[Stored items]
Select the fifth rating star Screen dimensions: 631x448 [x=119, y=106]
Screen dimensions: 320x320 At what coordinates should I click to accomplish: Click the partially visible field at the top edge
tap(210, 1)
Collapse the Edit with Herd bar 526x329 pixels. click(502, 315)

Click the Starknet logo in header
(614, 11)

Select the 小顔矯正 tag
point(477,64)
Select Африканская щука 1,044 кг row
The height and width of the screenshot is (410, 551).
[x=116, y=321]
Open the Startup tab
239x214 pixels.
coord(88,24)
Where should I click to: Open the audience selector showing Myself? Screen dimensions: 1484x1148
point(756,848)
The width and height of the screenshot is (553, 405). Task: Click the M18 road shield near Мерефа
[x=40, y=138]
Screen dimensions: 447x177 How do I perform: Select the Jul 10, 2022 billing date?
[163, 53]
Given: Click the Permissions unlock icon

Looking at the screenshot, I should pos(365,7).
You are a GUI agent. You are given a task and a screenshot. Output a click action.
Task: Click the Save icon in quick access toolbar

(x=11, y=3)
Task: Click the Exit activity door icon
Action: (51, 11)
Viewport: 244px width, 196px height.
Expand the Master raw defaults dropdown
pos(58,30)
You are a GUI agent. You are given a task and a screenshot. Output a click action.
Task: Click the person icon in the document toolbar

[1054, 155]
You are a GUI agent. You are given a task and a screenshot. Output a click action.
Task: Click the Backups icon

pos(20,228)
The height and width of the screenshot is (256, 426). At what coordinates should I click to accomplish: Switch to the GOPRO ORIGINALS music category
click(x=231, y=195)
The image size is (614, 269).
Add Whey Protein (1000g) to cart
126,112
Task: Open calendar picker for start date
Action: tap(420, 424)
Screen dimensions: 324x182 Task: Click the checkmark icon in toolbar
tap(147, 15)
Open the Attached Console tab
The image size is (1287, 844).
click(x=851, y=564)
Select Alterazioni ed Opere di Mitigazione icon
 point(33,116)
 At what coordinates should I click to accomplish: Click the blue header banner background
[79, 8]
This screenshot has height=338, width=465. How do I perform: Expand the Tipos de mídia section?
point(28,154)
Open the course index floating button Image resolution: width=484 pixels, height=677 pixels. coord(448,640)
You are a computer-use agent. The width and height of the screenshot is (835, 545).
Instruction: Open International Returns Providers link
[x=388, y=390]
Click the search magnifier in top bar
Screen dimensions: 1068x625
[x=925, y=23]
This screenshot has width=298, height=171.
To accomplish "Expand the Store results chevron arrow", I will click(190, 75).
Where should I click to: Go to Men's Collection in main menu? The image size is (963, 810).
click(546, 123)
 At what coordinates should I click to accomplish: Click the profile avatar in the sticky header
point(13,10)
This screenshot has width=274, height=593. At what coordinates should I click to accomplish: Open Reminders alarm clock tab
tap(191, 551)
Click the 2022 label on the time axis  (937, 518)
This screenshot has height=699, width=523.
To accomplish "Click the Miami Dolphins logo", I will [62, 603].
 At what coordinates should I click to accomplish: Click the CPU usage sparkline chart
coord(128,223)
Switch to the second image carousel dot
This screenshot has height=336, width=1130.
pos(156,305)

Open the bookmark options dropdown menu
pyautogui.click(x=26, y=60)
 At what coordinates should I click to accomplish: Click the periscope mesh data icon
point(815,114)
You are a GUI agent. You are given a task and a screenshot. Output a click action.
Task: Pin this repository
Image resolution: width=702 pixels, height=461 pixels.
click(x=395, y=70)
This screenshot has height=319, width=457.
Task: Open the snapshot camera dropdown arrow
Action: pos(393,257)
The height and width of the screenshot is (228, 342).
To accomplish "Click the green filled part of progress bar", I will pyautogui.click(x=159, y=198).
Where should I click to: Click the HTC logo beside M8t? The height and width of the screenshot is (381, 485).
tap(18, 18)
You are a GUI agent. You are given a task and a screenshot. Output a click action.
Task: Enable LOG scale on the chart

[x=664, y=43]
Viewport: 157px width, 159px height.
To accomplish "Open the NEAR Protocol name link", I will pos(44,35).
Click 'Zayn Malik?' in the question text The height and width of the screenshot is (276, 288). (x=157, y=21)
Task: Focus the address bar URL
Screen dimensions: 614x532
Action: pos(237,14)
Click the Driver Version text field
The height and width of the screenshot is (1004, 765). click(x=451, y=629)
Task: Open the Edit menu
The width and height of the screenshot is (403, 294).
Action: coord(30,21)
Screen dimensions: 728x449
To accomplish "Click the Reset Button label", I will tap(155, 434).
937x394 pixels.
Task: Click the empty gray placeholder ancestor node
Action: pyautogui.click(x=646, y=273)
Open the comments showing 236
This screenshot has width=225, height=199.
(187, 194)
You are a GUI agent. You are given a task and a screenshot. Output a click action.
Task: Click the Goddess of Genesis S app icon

**WORK REQUIRED:**
The required output is the complete set of records, reproduced exactly.

**OUTPUT FOR THIS TASK:**
Select the fifth rating star Screen dimensions: 631x448 [x=119, y=106]
Screen dimensions: 320x320 At what coordinates should I click to accomplish: Click the partially visible field at the top edge
tap(210, 1)
Collapse the Edit with Herd bar 526x329 pixels. click(502, 315)

Click the Starknet logo in header
(614, 11)

Select the 小顔矯正 tag
point(477,64)
Select Африканская щука 1,044 кг row
The height and width of the screenshot is (410, 551).
[x=116, y=321]
Open the Startup tab
239x214 pixels.
coord(88,24)
Where should I click to: Open the audience selector showing Myself? Screen dimensions: 1484x1148
point(756,848)
The width and height of the screenshot is (553, 405). Task: Click the M18 road shield near Мерефа
[x=40, y=138]
Screen dimensions: 447x177 How do I perform: Select the Jul 10, 2022 billing date?
[163, 53]
Given: Click the Permissions unlock icon

Looking at the screenshot, I should pos(365,7).
You are a GUI agent. You are given a task and a screenshot. Output a click action.
Task: Click the Save icon in quick access toolbar

(x=11, y=3)
Task: Click the Exit activity door icon
Action: (51, 11)
Viewport: 244px width, 196px height.
Expand the Master raw defaults dropdown
pos(58,30)
You are a GUI agent. You are given a task and a screenshot. Output a click action.
Task: Click the person icon in the document toolbar

[1054, 155]
You are a GUI agent. You are given a task and a screenshot. Output a click action.
Task: Click the Backups icon

pos(20,228)
The height and width of the screenshot is (256, 426). At what coordinates should I click to accomplish: Switch to the GOPRO ORIGINALS music category
click(x=231, y=195)
The image size is (614, 269).
Add Whey Protein (1000g) to cart
126,112
Task: Open calendar picker for start date
Action: tap(420, 424)
Screen dimensions: 324x182 Task: Click the checkmark icon in toolbar
tap(147, 15)
Open the Attached Console tab
The image size is (1287, 844).
click(x=851, y=564)
Select Alterazioni ed Opere di Mitigazione icon
 point(33,116)
 At what coordinates should I click to accomplish: Click the blue header banner background
[79, 8]
This screenshot has height=338, width=465. How do I perform: Expand the Tipos de mídia section?
point(28,154)
Open the course index floating button Image resolution: width=484 pixels, height=677 pixels. coord(448,640)
You are a computer-use agent. The width and height of the screenshot is (835, 545).
Instruction: Open International Returns Providers link
[x=388, y=390]
Click the search magnifier in top bar
Screen dimensions: 1068x625
[x=925, y=23]
This screenshot has width=298, height=171.
To accomplish "Expand the Store results chevron arrow", I will click(190, 75).
Where should I click to: Go to Men's Collection in main menu? The image size is (963, 810).
click(546, 123)
 At what coordinates should I click to accomplish: Click the profile avatar in the sticky header
point(13,10)
This screenshot has width=274, height=593. At what coordinates should I click to accomplish: Open Reminders alarm clock tab
tap(191, 551)
Click the 2022 label on the time axis  (937, 518)
This screenshot has height=699, width=523.
To accomplish "Click the Miami Dolphins logo", I will [62, 603].
 At what coordinates should I click to accomplish: Click the CPU usage sparkline chart
coord(128,223)
Switch to the second image carousel dot
This screenshot has height=336, width=1130.
pos(156,305)

Open the bookmark options dropdown menu
pyautogui.click(x=26, y=60)
 At what coordinates should I click to accomplish: Click the periscope mesh data icon
point(815,114)
You are a GUI agent. You are given a task and a screenshot. Output a click action.
Task: Pin this repository
Image resolution: width=702 pixels, height=461 pixels.
click(x=395, y=70)
This screenshot has height=319, width=457.
Task: Open the snapshot camera dropdown arrow
Action: pos(393,257)
The height and width of the screenshot is (228, 342).
To accomplish "Click the green filled part of progress bar", I will pyautogui.click(x=159, y=198).
Where should I click to: Click the HTC logo beside M8t? The height and width of the screenshot is (381, 485).
tap(18, 18)
You are a GUI agent. You are given a task and a screenshot. Output a click action.
Task: Enable LOG scale on the chart

[x=664, y=43]
Viewport: 157px width, 159px height.
To accomplish "Open the NEAR Protocol name link", I will pos(44,35).
Click 'Zayn Malik?' in the question text The height and width of the screenshot is (276, 288). (x=157, y=21)
Task: Focus the address bar URL
Screen dimensions: 614x532
Action: pos(237,14)
Click the Driver Version text field
The height and width of the screenshot is (1004, 765). click(x=451, y=629)
Task: Open the Edit menu
The width and height of the screenshot is (403, 294).
Action: coord(30,21)
Screen dimensions: 728x449
To accomplish "Click the Reset Button label", I will tap(155, 434).
937x394 pixels.
Task: Click the empty gray placeholder ancestor node
Action: pyautogui.click(x=646, y=273)
Open the comments showing 236
This screenshot has width=225, height=199.
(187, 194)
You are a GUI agent. You are given a task and a screenshot. Output a click action.
Task: Click the Goddess of Genesis S app icon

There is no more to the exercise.